You have to start the Wireless Zero Config service in order to return control of the Wireless to the OS and work without the HP Wireless Assistant.
Press Win-R and type
services.msc
and press Enter.
Scroll down in the list to the service titled WLAN AutoConfig and double click. Set Startup Type to Automatic, press Apply, then press Start and then OK.
Now you can use the Windows wireless manager and get rid of the useless trash that is any wireless config utility included by the OEM. This is a pretty common issue. The wireless management apps included by OEMs usually have some wiz-bang feature, but when it comes right to it, they offer nothing substantive beyond the Windows built-in manager.
UPDATE:
Most current OEM Wireless Management apps I've seen give the option to return control of the wireless to the OS on uninstall.
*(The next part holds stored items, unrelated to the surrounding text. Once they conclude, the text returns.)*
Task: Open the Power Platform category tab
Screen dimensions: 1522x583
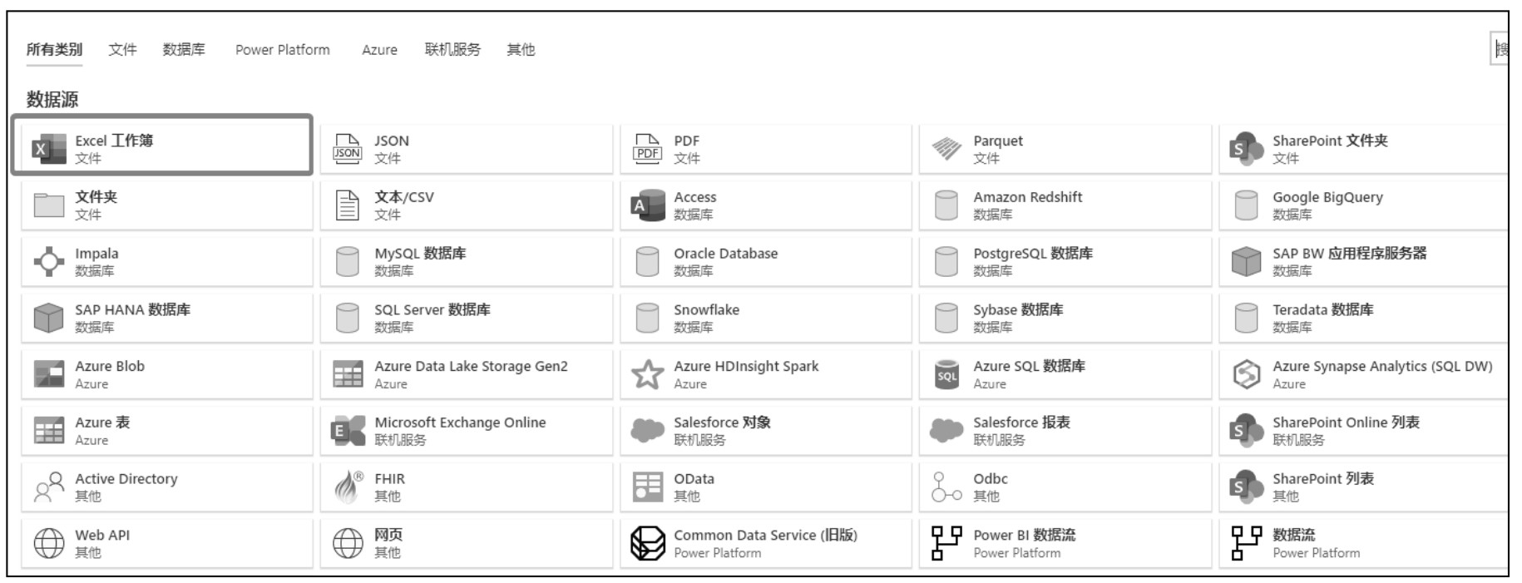Action: [283, 50]
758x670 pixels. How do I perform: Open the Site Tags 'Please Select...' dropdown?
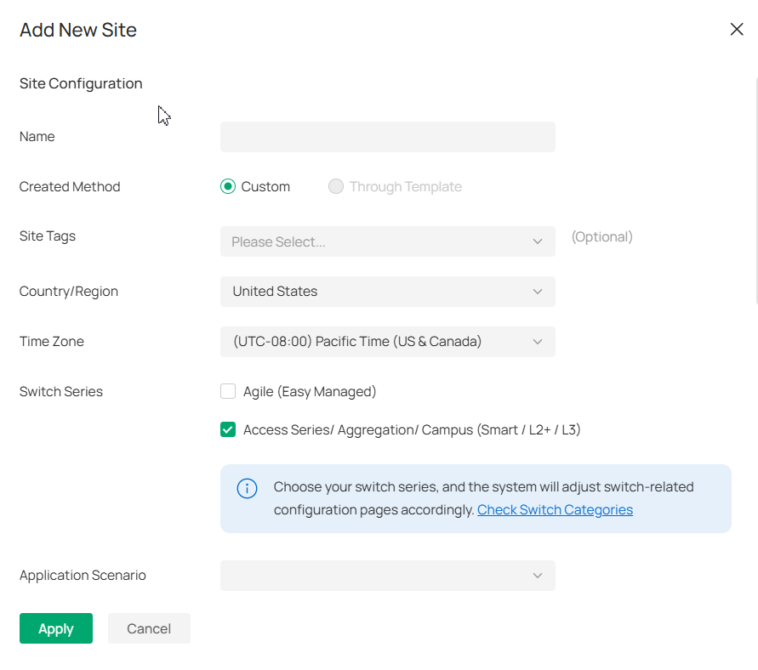(x=374, y=241)
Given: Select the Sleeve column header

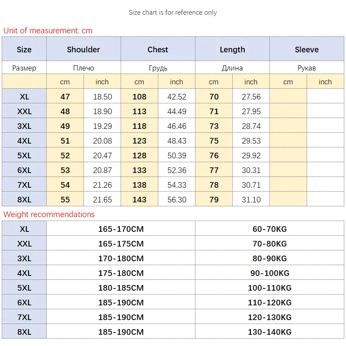Looking at the screenshot, I should (x=307, y=50).
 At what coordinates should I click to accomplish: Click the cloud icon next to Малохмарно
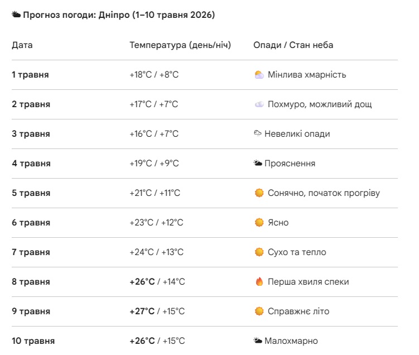[258, 341]
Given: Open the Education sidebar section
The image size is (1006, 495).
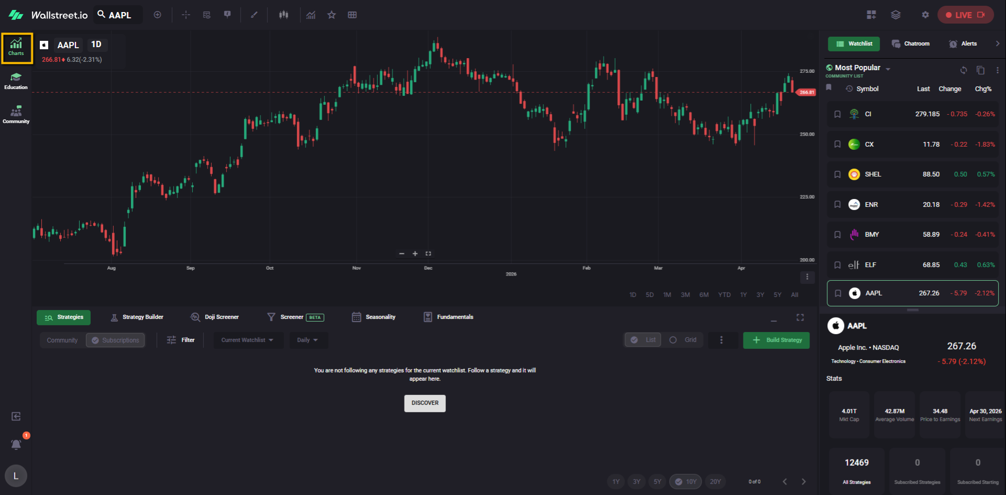Looking at the screenshot, I should point(16,81).
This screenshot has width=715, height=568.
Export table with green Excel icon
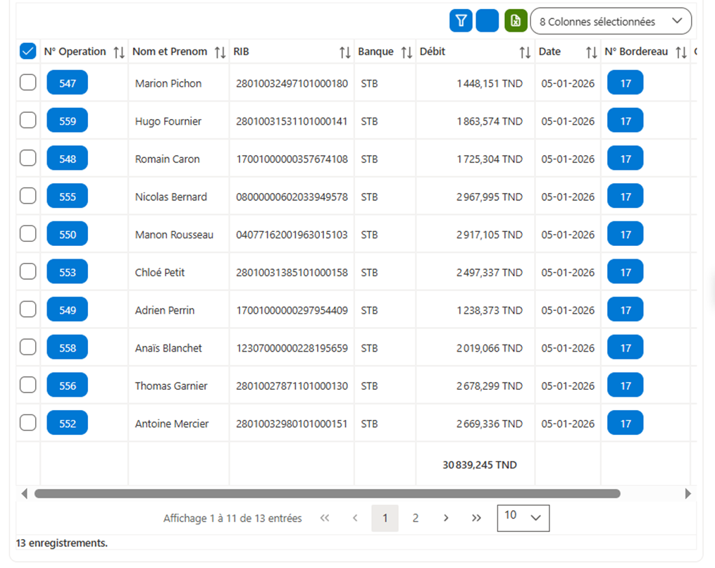516,21
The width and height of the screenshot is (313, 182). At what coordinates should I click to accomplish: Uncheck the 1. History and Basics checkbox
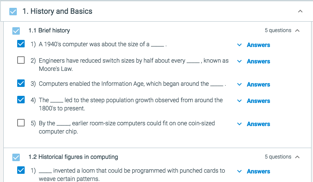point(13,12)
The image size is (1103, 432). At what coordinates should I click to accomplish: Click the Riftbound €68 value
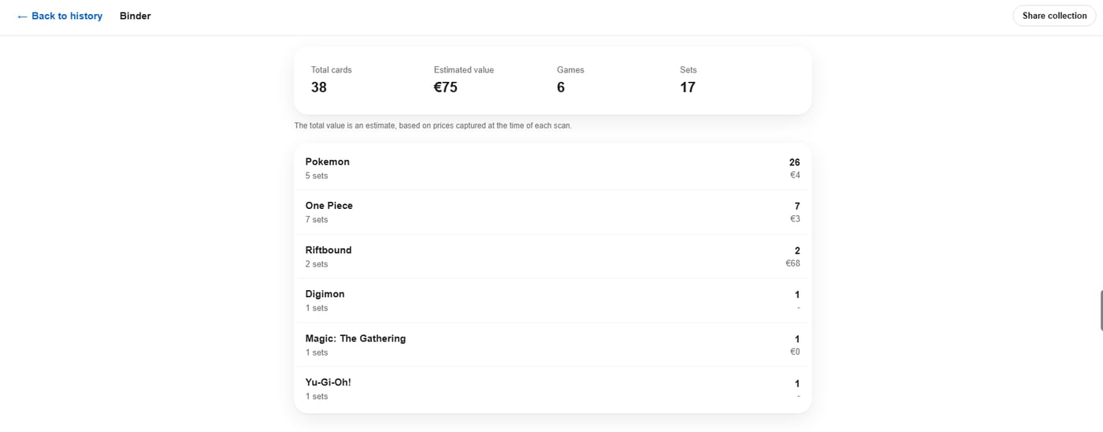pos(793,263)
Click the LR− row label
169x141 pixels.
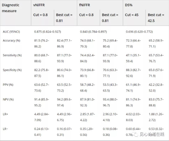5,129
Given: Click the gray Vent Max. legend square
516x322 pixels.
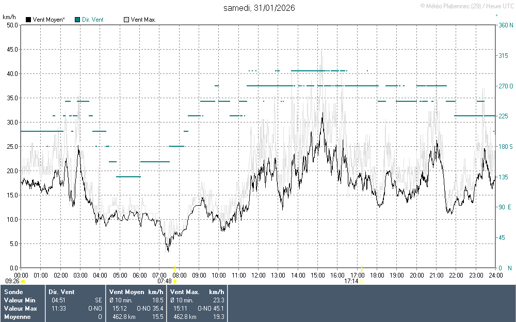Looking at the screenshot, I should [x=126, y=20].
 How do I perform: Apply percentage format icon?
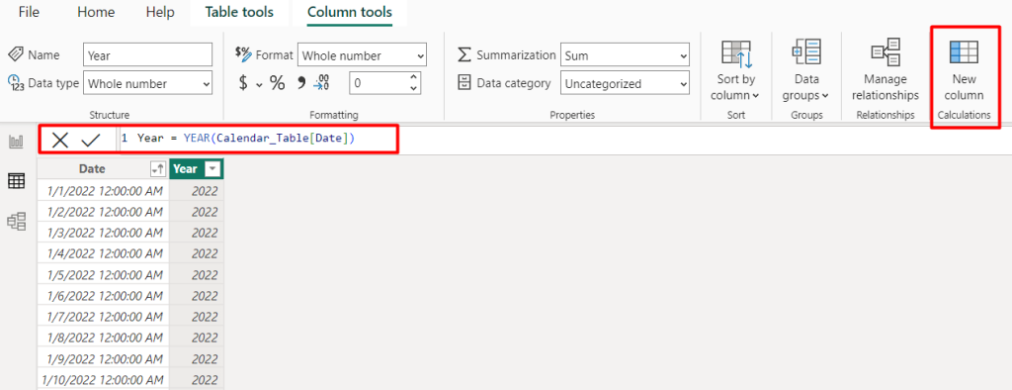click(x=278, y=83)
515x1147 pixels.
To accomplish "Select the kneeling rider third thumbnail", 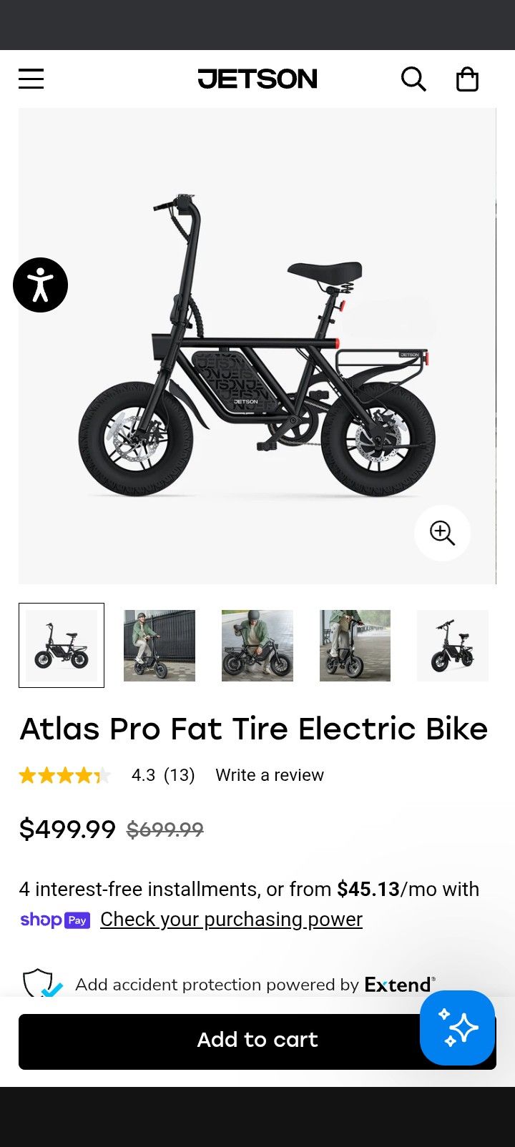I will pyautogui.click(x=257, y=645).
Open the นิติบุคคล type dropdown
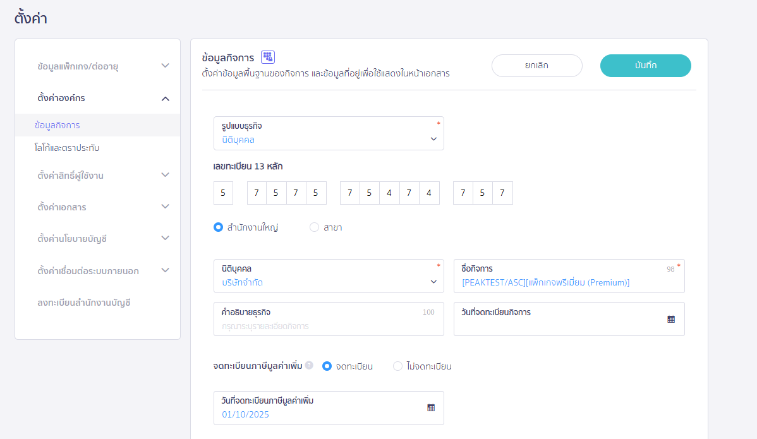Image resolution: width=757 pixels, height=439 pixels. [329, 276]
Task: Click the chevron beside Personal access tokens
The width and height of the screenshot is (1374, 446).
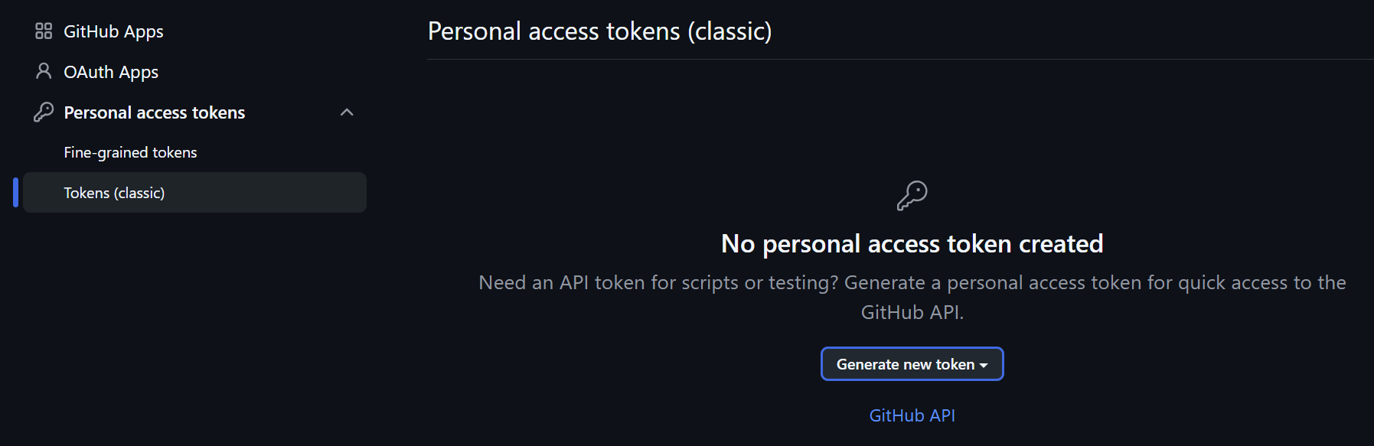Action: point(348,112)
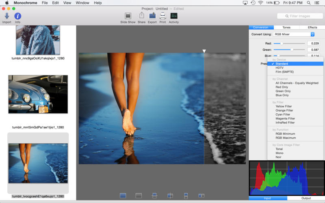Select the blue vintage car thumbnail

point(38,94)
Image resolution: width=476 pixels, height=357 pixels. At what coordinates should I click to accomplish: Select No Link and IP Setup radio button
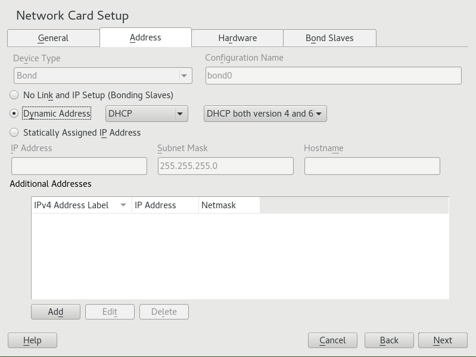click(14, 95)
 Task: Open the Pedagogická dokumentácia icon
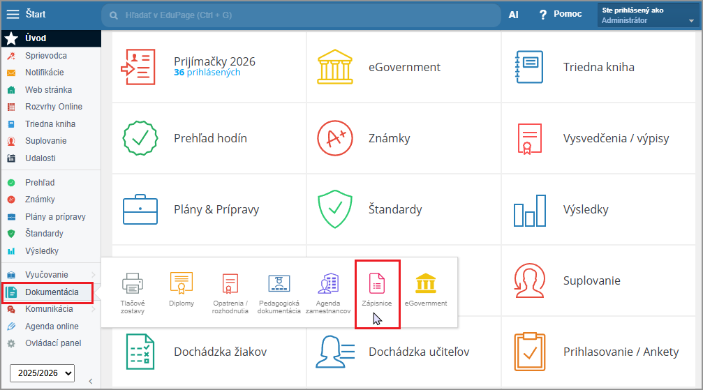point(279,283)
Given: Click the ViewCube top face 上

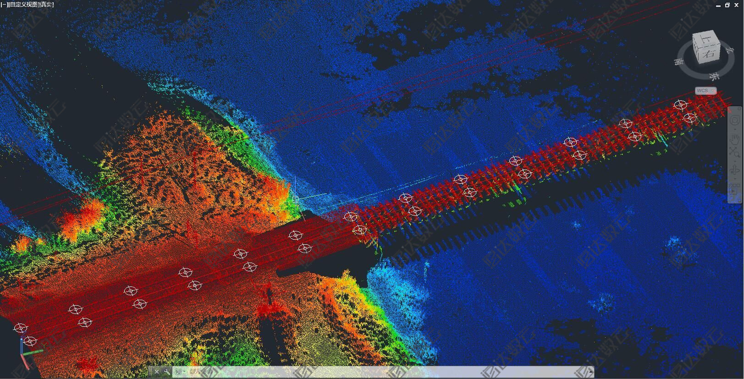Looking at the screenshot, I should point(705,41).
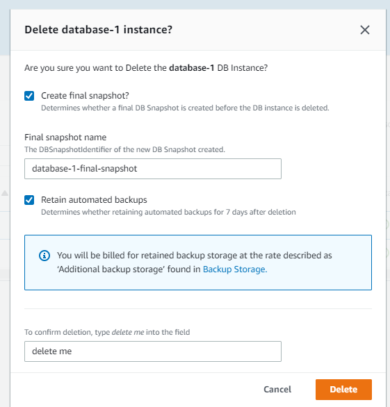The height and width of the screenshot is (407, 390).
Task: Uncheck the Create final snapshot checkbox
Action: (29, 96)
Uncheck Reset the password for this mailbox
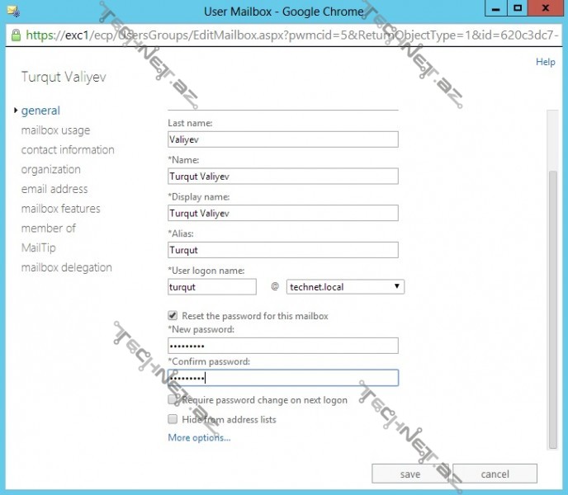Image resolution: width=568 pixels, height=495 pixels. click(173, 316)
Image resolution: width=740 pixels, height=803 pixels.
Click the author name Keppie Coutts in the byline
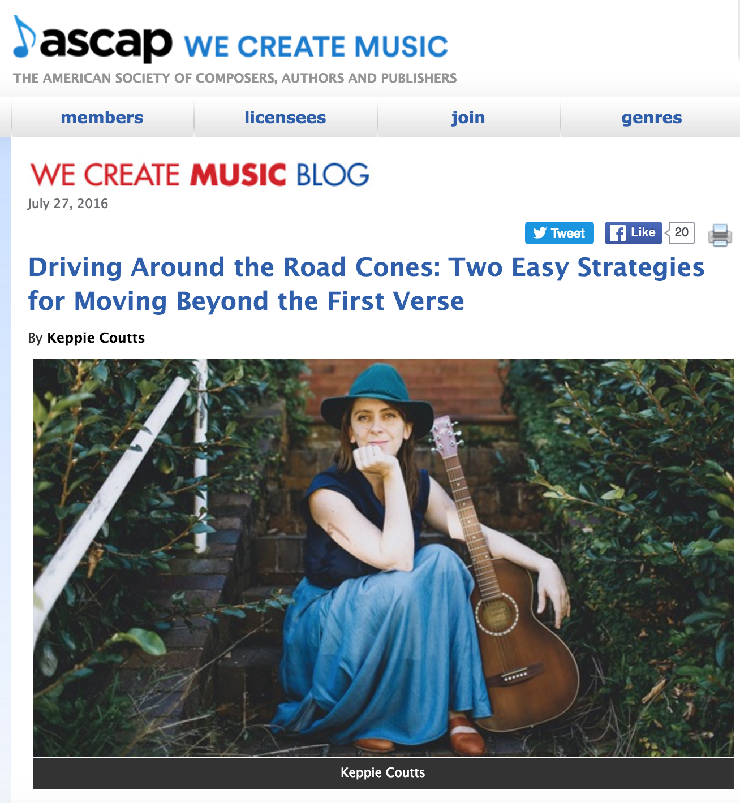coord(96,338)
Because I'm not 100% sure if yours does, do the following:
- Download the latest HP Wireless Assistant from HP so you have the installer on your computer.
- Uninstall the HP Wireless Assistant.
- Reboot and see if Windows' built-in wireless manager can now see and manage the wireless connection.
UPDATE 2: Final steps
As it seems the previous steps don't fix the issue, it would appear the wireless control in your OS is messed up. As there is no indication this is a hardware issue, even if you're under warranty there is nothing HP would do. So that leaves a clean OS install. It's not fun and it's not friendly, but sometimes it's the final solution. I'm sorry none of the previous solutions worked.